● **GIVEN PASSAGE**
──────────────────────────────

There are several buttons on the Mechanical Toolbar that allow you to manipulate graphic plots. These buttons and their functions include:

Plot: To access a fly-out toolbar of plotting options, do the following:

Position the cursor on the Plot button.

Press and hold the left mouse button until the fly-out toolbar appears.

The fly-out toolbar contains the following buttons: Keypoint Plot, Line Plot, Area Plot, Volume Plot, Node Plot, and Element Plot.

Release the left mouse button.

Position the cursor on the desired fly-out button and click.

Oblique View: Sets the view of the graphic window to oblique.

View: Sets the view of the graphic window. To access a fly-out toolbar:

Position the cursor on the View button.

Press and hold the left mouse button until the fly-out toolbar appears.

The fly-out toolbar contains the following View option buttons: Top View, Bottom View, Front View, Back View, Left View, Right View, Oblique View, Working Plane View, and Isometric View.

Pan-Zoom-Rotate: This option activates the Pan-Zoom-Rotate control, which allows you manipulate the model view by panning, zooming, or rotating the model. Note: This is a good option to leave on while working on the model.

To change the view, click on the desired view button (Top, Front, Iso, etc)

You can choose a Zoom method. Your options include: Zoom, Box Zoom, Win Zoom, and Back Up (UnZoom).

Pan/Zoom buttons: Pan up/down left/right using the arrows. Small dot zooms out and the large dot zooms in. The Rate slider located below the rotate buttons controls the amount of change in model size from zooming in or out.

The Rotate buttons allow you to define the axis of rotation. The rate slider that is below the rotate buttons controls the amount of rotation.

Dynamic Mode: This option allows you to use your mouse buttons to pan/zoom/rotate. When this is on, the left mouse button pans, the middle mouse button zooms, and the right mouse button rotates.

──────────────────────────────

● **MATERIAL SHOWN**
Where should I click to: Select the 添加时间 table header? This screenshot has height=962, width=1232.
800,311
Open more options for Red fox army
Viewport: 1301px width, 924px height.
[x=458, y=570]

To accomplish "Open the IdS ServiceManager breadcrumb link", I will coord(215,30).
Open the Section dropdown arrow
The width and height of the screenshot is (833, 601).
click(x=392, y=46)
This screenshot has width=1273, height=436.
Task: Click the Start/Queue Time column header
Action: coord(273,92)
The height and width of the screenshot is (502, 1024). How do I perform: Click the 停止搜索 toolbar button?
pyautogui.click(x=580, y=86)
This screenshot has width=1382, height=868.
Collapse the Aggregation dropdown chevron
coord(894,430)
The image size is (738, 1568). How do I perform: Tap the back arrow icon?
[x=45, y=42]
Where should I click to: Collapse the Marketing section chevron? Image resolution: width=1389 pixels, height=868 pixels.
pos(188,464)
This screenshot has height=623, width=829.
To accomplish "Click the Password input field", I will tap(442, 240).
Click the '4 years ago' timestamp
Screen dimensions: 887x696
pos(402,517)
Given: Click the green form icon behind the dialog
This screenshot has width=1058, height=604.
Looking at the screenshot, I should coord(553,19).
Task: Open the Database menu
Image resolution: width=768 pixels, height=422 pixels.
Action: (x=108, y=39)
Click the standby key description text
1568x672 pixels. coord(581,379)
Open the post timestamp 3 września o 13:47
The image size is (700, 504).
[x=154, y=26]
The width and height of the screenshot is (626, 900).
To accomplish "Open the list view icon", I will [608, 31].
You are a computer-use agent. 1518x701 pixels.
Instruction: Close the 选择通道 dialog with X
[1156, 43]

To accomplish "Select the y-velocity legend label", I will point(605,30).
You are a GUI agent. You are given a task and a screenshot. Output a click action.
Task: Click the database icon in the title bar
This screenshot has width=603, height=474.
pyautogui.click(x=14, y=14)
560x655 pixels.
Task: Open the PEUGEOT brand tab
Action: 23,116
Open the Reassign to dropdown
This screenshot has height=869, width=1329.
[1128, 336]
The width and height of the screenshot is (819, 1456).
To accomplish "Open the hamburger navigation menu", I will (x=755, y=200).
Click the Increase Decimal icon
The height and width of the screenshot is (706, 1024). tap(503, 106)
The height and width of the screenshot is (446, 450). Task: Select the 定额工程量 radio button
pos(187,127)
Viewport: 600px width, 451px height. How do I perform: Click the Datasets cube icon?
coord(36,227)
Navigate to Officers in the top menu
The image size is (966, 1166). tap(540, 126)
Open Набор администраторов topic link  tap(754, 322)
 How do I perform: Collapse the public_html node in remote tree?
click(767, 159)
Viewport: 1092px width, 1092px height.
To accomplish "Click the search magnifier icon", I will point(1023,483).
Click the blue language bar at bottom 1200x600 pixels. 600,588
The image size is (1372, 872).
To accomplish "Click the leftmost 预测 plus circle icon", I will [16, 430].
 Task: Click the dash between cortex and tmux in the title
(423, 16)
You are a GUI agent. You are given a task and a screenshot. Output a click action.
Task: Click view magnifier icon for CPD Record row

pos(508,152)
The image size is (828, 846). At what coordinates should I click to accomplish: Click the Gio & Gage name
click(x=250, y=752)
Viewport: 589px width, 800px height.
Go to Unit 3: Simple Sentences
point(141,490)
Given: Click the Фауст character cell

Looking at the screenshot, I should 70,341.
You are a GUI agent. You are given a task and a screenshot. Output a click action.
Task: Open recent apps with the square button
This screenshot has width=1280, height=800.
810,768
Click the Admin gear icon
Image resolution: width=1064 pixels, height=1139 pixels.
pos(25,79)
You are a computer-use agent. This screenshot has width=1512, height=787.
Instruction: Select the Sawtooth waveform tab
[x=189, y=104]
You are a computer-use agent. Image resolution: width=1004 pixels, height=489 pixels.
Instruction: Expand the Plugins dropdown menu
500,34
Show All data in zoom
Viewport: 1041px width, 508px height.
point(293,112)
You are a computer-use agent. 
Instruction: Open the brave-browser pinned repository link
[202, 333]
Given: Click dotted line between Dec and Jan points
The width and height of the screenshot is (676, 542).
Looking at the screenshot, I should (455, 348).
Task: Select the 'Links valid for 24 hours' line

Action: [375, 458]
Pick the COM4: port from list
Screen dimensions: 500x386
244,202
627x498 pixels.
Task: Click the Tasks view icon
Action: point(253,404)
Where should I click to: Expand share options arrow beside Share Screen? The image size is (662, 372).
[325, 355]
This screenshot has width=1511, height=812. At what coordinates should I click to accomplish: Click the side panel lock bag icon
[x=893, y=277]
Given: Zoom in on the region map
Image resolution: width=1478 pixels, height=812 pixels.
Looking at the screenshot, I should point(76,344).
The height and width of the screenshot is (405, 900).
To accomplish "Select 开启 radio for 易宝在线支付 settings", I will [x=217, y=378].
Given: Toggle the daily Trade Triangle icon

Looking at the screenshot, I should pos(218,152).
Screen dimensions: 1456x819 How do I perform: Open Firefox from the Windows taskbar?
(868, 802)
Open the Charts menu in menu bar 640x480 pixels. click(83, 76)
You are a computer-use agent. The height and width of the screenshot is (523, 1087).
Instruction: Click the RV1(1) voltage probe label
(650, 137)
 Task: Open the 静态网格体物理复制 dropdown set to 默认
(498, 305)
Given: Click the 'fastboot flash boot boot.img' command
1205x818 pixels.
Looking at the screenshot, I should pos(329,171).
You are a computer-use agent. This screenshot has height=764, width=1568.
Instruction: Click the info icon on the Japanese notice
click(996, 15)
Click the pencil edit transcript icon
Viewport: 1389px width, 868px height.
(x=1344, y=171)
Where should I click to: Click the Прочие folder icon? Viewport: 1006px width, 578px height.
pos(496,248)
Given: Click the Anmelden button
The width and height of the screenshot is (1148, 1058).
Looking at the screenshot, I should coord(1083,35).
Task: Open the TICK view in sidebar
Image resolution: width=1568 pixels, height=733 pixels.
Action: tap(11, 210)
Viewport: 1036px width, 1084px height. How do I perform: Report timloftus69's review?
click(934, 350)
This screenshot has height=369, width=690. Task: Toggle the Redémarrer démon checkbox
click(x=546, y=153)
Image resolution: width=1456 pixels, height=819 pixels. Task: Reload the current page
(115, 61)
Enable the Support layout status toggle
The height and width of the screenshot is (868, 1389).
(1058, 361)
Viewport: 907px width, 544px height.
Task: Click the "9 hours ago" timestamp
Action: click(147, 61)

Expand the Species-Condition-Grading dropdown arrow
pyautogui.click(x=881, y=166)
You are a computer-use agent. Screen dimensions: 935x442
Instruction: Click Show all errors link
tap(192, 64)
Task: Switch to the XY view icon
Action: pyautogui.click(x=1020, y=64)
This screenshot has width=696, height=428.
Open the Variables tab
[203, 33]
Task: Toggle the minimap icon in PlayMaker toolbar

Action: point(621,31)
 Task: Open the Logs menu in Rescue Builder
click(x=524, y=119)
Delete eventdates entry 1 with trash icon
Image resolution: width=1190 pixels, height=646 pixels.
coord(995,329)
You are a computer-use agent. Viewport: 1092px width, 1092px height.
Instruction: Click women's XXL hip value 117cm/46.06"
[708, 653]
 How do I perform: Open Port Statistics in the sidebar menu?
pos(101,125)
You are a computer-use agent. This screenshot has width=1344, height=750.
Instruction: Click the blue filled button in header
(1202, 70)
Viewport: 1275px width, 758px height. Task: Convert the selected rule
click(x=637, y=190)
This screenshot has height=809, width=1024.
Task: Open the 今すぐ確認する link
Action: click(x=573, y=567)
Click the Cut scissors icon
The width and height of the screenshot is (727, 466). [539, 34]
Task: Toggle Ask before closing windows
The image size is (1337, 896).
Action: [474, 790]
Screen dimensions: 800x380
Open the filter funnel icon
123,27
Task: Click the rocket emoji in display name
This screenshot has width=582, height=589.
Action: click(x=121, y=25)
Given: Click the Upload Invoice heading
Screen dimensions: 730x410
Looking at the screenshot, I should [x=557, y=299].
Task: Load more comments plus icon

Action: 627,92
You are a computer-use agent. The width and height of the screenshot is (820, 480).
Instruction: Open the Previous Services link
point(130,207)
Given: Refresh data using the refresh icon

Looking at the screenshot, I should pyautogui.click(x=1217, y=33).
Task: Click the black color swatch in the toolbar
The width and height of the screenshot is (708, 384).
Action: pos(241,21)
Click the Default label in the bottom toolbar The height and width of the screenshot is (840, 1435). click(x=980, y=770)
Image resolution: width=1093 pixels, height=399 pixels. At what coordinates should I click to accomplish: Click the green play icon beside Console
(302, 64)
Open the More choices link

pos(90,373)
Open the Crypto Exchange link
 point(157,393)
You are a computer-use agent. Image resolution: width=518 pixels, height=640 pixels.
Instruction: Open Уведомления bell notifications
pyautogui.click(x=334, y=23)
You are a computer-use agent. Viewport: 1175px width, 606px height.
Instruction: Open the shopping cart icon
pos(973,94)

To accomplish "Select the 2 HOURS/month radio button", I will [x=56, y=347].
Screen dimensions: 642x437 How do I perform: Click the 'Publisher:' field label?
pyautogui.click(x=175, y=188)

──────────────────────────────

● **JOBS**
1. According to the Mechanical Toolbar text, which mouse button rotates the model when Dynamic Mode is on?
2. Write the next part of the Mechanical Toolbar text, picking up after its final sentence.
The lines come from a source unrelated to the Mechanical Toolbar text.

● **RESPONSE LIST**
1. The right mouse button.

2.
Lighting: This option allows you to control the light source location, intensity, and the reflectance of your model. When this option is ON the mouse buttons function as follows: Left Button: Move in X-direction to increase or decrease the reflectance of your model. Move in the Y-direction to change the intensity of the directional lights (there are two directional lights, one in front and one behind your model). Middle Button: Move in the X-direction to rotate the directional lights about the screen Z-axis. Move in the Y-direction to change the intensity of the ambient light. Right Button: Move in the X-direction to rotate the directional lights about the screen Y-axis. Move in the Y-direction to rotate the lights about the screen X-axis.

Fit: Automatically adjusts that amount of zoom in the active window so that your entire model can be seen within the window.

Reset: Removes any Pan-Zoom-Rotate changes in the active window. Your model will be displayed in its default orientation and sized to fit within the active widow.

Close: Dismisses the Pan-Zoom-Rotate dialog box.

Alternatives to using the Pan-Zoom-Rotate control

Pan - Hold down the CTRL key and press the left mouse button. Move the mouse left, right, up, or down to move the model in the desired direction.

Zoom - Hold down the CTRL key and press the middle mouse button. Move the mouse up to zoom in. Move the mouse down to zoom out. If you are using a two-button mouse, you may be able to mimic the action of a middle mouse button by holding down the SHIFT key and pressing the right mouse button.

Rotate about Z axis - Hold down the CTRL key and press the middle mouse button. Move the mouse left or right to rotate the model about the Z axis. If you are using a two-button mouse, you may be able to mimic the action of a middle mouse button by holding down the CTRL-SHIFT key and pressing the right mouse button.

Rotate about X or Y axis-Hold down the CTRL key and press the right mouse button. Move the mouse to rotate the model about the X (up/down) or Y (left/right) axis.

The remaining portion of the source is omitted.